■ **Study text**:
================

Tramping (in Czech and Slovak language) is a movement in the Czech Republic and Slovakia that incorporates woodcraft, hiking/backpacking/camping and scouting, styled on the culture of the United States, especially the Wild West. Tramping is also associated with a distinctive style of clothing, hiking culture, slang, and music known as Czech tramping music.

== History ==
Czech interest in the culture of the United States was strong after the founding of Czechoslovakia in October 1918, which was supported by President Woodrow Wilson. Charlotte Garrigue, wife of Czech president Tomáš Masaryk, was an American citizen. Westerns were very popular in the country. In the 1880s, outdoor sports became popular in Czech society. World War I led to an increase in the desire for personal freedom and to be outdoors.

The origin of Czech tramping is linked to the tramp settlement Lost Hope near Svatojánské proudy on the Vltava River in 1918. Czech tramping was influenced by the scouting movement.
Having been an original Czech movement, tramping became popular in Slovakia in 1925-1928.

Tramping became even more popular during the Great Depression, when many people sought entertainment on a low budget.

While tramping was generally apolitical, there was a strong leftwing, or even pro-communist faction in tramping; some people who dressed themselves in the style of the "Soviet Union", using Red Army
equipment and Communist badges.

In 1931, provincial president Hugo Kubát introduced a decree known as "Kubát’s Law", which forbade unmarried couples from camping together or swimming in many places, as well as singing "indecent" songs. In 1935, the Supreme Court ruled the decree to be unconstitutional, after which tramping became even more popular.

================

Continue the article on Czech and Slovak tramping, starting right after its last sentence.

[Dataset entries]
================

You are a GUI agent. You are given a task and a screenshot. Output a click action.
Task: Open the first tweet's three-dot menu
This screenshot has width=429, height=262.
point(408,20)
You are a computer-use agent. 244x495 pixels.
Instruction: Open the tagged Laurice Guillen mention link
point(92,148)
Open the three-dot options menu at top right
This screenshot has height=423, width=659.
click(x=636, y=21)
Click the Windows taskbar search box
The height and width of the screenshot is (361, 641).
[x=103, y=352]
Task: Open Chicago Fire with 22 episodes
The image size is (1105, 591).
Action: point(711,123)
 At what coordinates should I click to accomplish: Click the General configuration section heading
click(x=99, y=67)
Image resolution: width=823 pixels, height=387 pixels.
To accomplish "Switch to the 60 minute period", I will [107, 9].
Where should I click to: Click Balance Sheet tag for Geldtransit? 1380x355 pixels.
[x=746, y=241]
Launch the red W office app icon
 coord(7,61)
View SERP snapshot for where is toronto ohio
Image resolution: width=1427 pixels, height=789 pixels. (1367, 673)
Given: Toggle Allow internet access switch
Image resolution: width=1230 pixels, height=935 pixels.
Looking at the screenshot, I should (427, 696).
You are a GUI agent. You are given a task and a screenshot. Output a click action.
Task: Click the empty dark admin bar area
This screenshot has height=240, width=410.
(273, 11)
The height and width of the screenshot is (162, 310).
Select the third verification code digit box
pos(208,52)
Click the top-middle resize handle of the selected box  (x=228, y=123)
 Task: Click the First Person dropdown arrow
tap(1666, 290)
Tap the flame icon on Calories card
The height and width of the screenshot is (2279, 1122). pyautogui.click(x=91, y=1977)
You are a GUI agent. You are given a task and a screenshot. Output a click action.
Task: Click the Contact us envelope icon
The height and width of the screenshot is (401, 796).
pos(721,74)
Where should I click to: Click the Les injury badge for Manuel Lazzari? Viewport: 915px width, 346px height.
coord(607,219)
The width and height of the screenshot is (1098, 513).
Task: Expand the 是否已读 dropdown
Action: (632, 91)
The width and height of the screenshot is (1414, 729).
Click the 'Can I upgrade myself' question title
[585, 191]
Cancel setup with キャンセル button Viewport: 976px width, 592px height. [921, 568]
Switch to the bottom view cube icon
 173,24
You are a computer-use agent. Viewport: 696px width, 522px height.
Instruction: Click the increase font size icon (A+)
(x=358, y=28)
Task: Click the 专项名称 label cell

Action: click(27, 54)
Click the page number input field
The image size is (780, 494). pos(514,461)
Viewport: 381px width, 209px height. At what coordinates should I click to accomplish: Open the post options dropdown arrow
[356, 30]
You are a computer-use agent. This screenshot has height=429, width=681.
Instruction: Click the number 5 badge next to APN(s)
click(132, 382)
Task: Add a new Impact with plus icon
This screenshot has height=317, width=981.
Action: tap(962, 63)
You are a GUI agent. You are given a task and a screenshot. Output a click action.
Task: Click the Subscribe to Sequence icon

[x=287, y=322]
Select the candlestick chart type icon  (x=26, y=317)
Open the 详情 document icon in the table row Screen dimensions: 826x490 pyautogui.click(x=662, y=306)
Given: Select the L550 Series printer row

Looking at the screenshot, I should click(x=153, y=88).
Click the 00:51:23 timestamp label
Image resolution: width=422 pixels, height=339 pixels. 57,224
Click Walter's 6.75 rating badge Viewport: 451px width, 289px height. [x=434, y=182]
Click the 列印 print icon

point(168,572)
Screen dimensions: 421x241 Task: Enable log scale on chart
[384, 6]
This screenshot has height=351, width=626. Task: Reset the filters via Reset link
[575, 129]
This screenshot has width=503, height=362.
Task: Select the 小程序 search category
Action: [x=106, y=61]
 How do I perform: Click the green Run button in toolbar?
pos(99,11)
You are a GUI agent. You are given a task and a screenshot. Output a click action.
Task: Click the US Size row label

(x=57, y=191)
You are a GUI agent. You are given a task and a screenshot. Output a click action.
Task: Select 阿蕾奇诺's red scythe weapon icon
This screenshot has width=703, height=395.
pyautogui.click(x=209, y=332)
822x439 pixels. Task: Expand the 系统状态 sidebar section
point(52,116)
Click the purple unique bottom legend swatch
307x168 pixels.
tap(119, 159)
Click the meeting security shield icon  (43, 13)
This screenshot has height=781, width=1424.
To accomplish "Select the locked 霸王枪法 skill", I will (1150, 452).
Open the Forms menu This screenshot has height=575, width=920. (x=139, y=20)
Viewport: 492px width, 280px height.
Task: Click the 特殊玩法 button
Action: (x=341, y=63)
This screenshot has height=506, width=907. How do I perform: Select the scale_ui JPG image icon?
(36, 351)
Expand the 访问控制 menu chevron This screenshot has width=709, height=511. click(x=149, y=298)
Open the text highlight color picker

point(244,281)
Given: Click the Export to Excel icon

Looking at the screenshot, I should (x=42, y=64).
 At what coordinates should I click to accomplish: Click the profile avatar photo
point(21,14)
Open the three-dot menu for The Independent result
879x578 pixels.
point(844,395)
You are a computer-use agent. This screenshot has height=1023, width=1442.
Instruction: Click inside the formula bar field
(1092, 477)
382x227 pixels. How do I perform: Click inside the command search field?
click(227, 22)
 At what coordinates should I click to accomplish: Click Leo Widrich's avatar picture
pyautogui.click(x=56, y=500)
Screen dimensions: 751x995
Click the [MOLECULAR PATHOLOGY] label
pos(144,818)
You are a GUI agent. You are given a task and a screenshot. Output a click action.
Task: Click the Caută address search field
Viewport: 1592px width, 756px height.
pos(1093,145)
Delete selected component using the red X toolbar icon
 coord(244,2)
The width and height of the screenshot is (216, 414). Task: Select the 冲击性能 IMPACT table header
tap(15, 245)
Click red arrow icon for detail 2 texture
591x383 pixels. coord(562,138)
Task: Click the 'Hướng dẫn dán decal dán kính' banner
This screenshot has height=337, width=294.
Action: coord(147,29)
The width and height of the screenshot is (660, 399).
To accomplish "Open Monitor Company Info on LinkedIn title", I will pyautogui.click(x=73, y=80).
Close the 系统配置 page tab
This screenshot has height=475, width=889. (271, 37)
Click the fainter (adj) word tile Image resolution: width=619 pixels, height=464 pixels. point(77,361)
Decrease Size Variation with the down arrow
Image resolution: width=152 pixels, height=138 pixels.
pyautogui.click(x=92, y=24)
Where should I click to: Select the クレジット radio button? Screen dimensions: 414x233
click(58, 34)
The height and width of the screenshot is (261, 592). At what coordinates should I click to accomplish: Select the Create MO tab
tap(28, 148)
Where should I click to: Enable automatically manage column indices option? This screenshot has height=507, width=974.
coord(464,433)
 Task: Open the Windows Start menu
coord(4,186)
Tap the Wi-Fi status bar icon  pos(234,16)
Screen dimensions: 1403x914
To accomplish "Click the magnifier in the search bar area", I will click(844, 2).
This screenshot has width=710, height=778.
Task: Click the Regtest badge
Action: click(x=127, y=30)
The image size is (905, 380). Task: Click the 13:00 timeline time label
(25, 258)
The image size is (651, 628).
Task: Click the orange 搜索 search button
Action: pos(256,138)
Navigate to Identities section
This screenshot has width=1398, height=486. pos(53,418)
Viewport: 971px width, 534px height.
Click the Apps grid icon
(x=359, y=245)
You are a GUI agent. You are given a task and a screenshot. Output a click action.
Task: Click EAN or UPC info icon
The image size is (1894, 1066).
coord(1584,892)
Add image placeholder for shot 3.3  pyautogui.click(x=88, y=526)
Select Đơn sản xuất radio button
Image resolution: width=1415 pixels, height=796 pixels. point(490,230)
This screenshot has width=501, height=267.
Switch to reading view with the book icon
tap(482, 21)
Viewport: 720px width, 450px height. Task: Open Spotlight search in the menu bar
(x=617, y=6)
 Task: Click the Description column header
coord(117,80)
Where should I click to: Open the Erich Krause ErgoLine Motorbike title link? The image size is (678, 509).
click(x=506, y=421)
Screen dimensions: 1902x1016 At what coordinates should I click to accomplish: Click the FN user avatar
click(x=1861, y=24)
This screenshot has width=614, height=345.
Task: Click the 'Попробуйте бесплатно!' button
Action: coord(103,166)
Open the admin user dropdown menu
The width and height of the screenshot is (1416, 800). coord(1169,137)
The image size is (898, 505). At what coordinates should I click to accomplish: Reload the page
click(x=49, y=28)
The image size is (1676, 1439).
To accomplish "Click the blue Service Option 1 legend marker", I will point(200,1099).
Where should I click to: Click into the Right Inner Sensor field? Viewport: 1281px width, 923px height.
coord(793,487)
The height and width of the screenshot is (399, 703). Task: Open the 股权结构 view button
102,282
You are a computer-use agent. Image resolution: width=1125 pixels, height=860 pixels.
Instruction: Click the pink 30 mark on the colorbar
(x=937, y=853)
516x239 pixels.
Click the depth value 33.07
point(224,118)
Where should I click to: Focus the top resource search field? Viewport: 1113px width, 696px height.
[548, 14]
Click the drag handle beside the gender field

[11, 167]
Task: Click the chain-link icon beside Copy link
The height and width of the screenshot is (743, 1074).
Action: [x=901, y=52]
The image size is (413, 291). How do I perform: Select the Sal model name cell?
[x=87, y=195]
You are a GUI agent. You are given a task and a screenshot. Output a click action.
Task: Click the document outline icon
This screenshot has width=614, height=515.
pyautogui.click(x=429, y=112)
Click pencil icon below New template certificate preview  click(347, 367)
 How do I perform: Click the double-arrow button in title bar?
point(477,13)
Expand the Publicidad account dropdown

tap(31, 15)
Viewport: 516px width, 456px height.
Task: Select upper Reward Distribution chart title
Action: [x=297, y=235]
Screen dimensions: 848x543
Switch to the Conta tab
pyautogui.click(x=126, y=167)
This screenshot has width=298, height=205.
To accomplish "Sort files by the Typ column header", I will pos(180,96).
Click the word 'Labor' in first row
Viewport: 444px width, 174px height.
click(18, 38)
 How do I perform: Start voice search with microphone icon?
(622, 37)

================

■ **Result of the exercise**:
Tramping gained importance during World War II, when the Nazis made forays into the woods illegal, though many people found them culturally and socially important. American musical expressions such as those that had enlivened interwar tramps' campfire gatherings became more politically potent as well as more uniquely Czech.

After the 1948 Czechoslovak coup d'état, several tramping organizations were dissolved by the communists. Much of the clothing used in tramping became rare due to supply chain issues.

By the 1960s, as liberalization intensified, culminating in the Prague Spring in January 1968 and leading to the Warsaw Pact invasion of Czechoslovakia in August 1968, tramping was more homogenous; it was no longer predominantly for the lower classes. Under the rule of the communists, Czech tramping music was considered less objectionable than rock and roll and jazz and therefore it was more tolerated.

After the Velvet Revolution and the fall of communism, interest in tramping waned as international travel became easier, capitalism resulted in less free time and a wider variety of recreational activities, and scouting became more popular. Tramping has since become more relevant for its nostalgia.

==Legality==
Camping and making bonfires in many areas in the Czech Republic is illegal and as a result, tramping is illegal in many areas.